Bien entendu, cette information n'a pas fait l'unanimité. Mike Egger reproche au gouvernement d'avoir une «mentalité de self-service»: «S'offrir encore un abonnement de ski avec un salaire de plus de 470'000 francs, alors que la ministre des Finances Karin Keller-Sutter a laissé entrevoir un paquet d'économies, témoigne malheureusement d'une certaine arrogance», résume le politicien qui n'est de loin pas le seul à se montrer critique.
Même Viola Amherd était sceptique
En réalité, même la toute nouvelle présidente de la Confédération Viola Amherd aurait eu des doutes quant à la pertinence d'une telle acquisition, murmure-t-on à Berne. La conseillère fédérale du Centre aurait compris que de tels privilèges ne seraient pas bien accueillis si le Conseil fédéral appelait en même temps à faire des économies. Mais la majorité gouvernementale est arrivée à une autre conclusion.

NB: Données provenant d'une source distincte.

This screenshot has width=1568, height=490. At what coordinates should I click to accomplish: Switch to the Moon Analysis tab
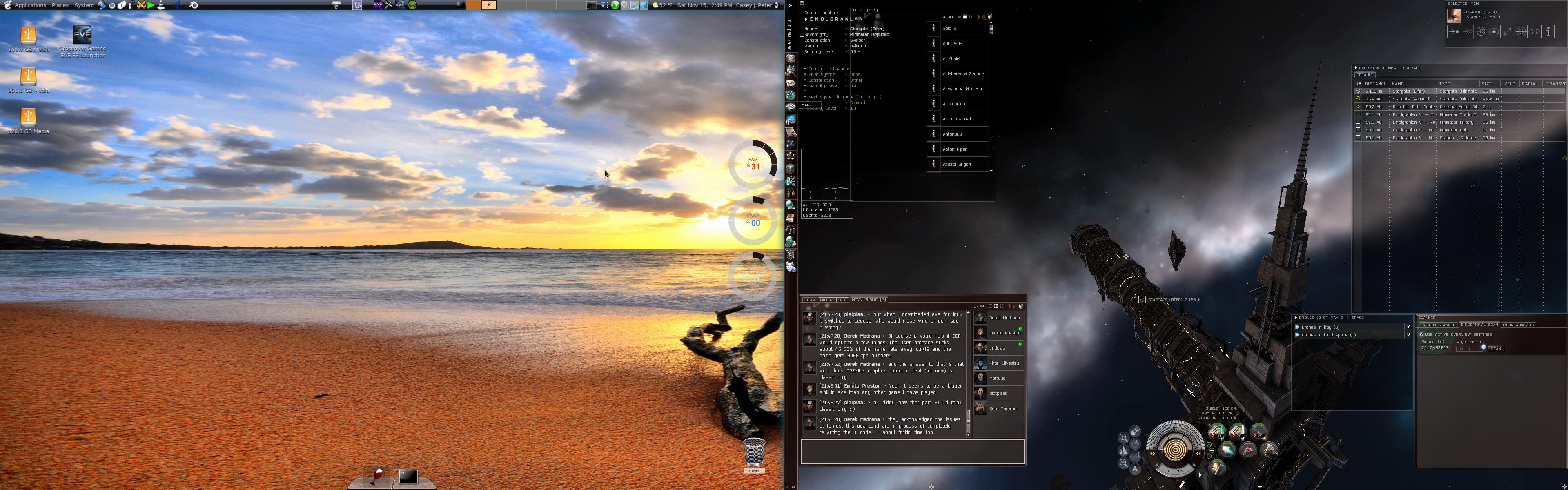tap(1518, 325)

Pour ne rien arranger, avec un prix moyen d'environ 70 francs pour une journée sur les pistes, les conseillers fédéraux ne pourront guère rentabiliser leur sésame. Pour que l'abonnement soit rentable, les magistrats devraient rester plus de 60 jours sur les lattes. Difficile d'imaginer un conseiller fédéral, comme n'importe quel autre travailleur d'ailleurs, s'offrir autant de journées au grand air pendant la saison d'hiver.
Le Conseil fédéral tient à faire du ski
Mais qu'à cela ne tienne! Le Conseil fédéral tient mordicus à son abonnement de ski. Jusqu'à présent, les Remontées Mécaniques Suisses avaient mis gratuitement à disposition une carte permanente. Mais après l'ouverture d'une enquête pour octroi d'avantages dans un cas similaire dans le canton du Valais, le Conseil fédéral a décidé de trouver un autre moyen d'aller sur les pistes. C'est désormais le contribuable qui doit payer.

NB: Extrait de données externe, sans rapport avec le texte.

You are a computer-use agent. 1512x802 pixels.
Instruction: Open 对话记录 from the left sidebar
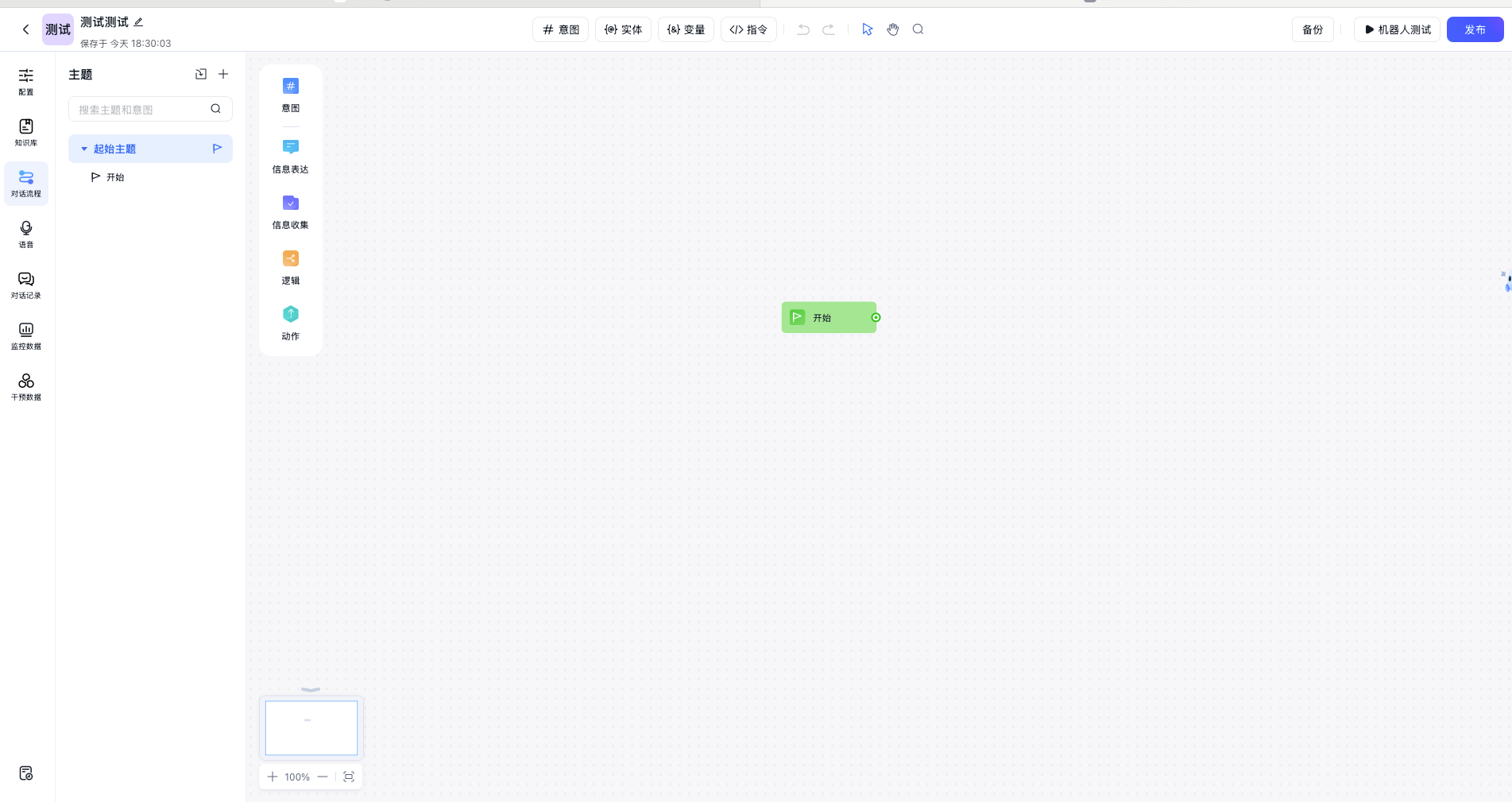(x=26, y=285)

Bien que le Conseil fédéral est d'avis «qu'il n'y a pas eu de conflits d'intérêts dans cette affaire par le passé», le gouvernement a opté pour cette nouvelle solution à la suite de discussions publiques dans les cantons, explique la Chancellerie fédérale à Blick. Et ce dernier de préciser au passage: «Il n'est pas prévu que le Conseil fédéral revienne sur sa décision.»
Une liste de privilèges
Rappelons que les membres du gouvernement profitent aussi d'un AG CFF gratuit en 1ère classe et d'un billet permanent gratuit supplémentaire de l'Union des transports publics (UTP), qui couvre aussi les entreprises de transports publics privées. Ce dernier sera à leur disposition pour la dernière fois en 2024, mais le flou demeure sur ce que le contribuable devra payer à l'avenir.
Après tout, un abonnement aux remontées mécaniques n'est de loin pas le seul privilège dont le Conseil fédéral bénéficie. Contrairement au Parlement, il a notamment droit à une compensation du renchérissement pour 2024. En outre, alors que la rente de veuve à vie doit être supprimée pour le peuple, les conseillers fédéraux et leurs proches bénéficieront là aussi d'un régime spécial.